[Exercise materials Boundary: Start]
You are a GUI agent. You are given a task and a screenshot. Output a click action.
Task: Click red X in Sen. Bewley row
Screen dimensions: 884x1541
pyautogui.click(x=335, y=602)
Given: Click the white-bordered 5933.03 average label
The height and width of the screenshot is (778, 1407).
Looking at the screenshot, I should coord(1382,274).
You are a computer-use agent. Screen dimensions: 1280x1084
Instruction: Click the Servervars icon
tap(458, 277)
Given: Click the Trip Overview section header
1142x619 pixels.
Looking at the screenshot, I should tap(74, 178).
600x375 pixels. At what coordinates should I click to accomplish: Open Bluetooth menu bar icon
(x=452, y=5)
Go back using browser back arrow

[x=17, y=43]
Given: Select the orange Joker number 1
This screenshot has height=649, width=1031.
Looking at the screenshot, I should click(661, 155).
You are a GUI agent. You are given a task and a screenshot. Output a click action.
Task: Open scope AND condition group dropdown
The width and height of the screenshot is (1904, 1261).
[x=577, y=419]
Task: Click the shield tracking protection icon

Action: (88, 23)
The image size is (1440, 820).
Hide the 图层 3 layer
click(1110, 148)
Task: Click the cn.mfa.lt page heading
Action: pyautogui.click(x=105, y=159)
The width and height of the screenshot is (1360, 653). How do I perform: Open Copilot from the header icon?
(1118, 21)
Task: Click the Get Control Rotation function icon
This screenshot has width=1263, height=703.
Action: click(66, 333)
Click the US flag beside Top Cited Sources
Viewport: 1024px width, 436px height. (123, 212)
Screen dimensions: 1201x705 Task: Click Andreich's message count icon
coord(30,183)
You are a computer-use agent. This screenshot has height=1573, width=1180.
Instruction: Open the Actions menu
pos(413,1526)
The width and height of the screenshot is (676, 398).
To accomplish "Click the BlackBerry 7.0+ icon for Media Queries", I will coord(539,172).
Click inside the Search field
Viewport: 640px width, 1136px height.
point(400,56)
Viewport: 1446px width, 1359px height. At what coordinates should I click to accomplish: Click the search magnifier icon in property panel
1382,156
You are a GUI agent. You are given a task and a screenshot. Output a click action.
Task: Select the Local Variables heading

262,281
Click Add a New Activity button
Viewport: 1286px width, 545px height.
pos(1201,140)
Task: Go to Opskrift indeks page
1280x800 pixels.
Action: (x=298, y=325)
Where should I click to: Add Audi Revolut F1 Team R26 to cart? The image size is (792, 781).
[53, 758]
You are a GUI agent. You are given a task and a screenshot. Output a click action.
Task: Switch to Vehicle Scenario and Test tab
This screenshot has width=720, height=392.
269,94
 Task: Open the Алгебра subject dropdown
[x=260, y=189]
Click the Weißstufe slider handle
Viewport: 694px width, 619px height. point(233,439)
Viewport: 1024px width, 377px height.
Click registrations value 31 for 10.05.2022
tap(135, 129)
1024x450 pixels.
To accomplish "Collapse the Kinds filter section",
[Exercise materials Boundary: End]
**Goal of the exercise**
Copy all the entries exactly.

**Output of the task**
You are a GUI agent. You are given a task and a screenshot. Output a click action.
Task: Click red X in Sen. Bewley row
Screen dimensions: 884x1541
pyautogui.click(x=335, y=602)
Given: Click the white-bordered 5933.03 average label
The height and width of the screenshot is (778, 1407).
Looking at the screenshot, I should coord(1382,274).
You are a computer-use agent. Screen dimensions: 1280x1084
Instruction: Click the Servervars icon
tap(458, 277)
Given: Click the Trip Overview section header
1142x619 pixels.
Looking at the screenshot, I should tap(74, 178).
600x375 pixels. At what coordinates should I click to accomplish: Open Bluetooth menu bar icon
(x=452, y=5)
Go back using browser back arrow

[x=17, y=43]
Given: Select the orange Joker number 1
This screenshot has height=649, width=1031.
Looking at the screenshot, I should click(661, 155).
You are a GUI agent. You are given a task and a screenshot. Output a click action.
Task: Open scope AND condition group dropdown
The width and height of the screenshot is (1904, 1261).
[x=577, y=419]
Task: Click the shield tracking protection icon

Action: (88, 23)
The image size is (1440, 820).
Hide the 图层 3 layer
click(1110, 148)
Task: Click the cn.mfa.lt page heading
Action: pyautogui.click(x=105, y=159)
The width and height of the screenshot is (1360, 653). How do I perform: Open Copilot from the header icon?
(1118, 21)
Task: Click the Get Control Rotation function icon
This screenshot has width=1263, height=703.
Action: click(66, 333)
Click the US flag beside Top Cited Sources
Viewport: 1024px width, 436px height. (123, 212)
Screen dimensions: 1201x705 Task: Click Andreich's message count icon
coord(30,183)
You are a computer-use agent. This screenshot has height=1573, width=1180.
Instruction: Open the Actions menu
pos(413,1526)
The width and height of the screenshot is (676, 398).
To accomplish "Click the BlackBerry 7.0+ icon for Media Queries", I will coord(539,172).
Click inside the Search field
Viewport: 640px width, 1136px height.
point(400,56)
Viewport: 1446px width, 1359px height. At what coordinates should I click to accomplish: Click the search magnifier icon in property panel
1382,156
You are a GUI agent. You are given a task and a screenshot. Output a click action.
Task: Select the Local Variables heading

262,281
Click Add a New Activity button
Viewport: 1286px width, 545px height.
pos(1201,140)
Task: Go to Opskrift indeks page
1280x800 pixels.
Action: (x=298, y=325)
Where should I click to: Add Audi Revolut F1 Team R26 to cart? The image size is (792, 781).
[53, 758]
You are a GUI agent. You are given a task and a screenshot. Output a click action.
Task: Switch to Vehicle Scenario and Test tab
This screenshot has width=720, height=392.
269,94
 Task: Open the Алгебра subject dropdown
[x=260, y=189]
Click the Weißstufe slider handle
Viewport: 694px width, 619px height. point(233,439)
Viewport: 1024px width, 377px height.
Click registrations value 31 for 10.05.2022
tap(135, 129)
1024x450 pixels.
To accomplish "Collapse the Kinds filter section",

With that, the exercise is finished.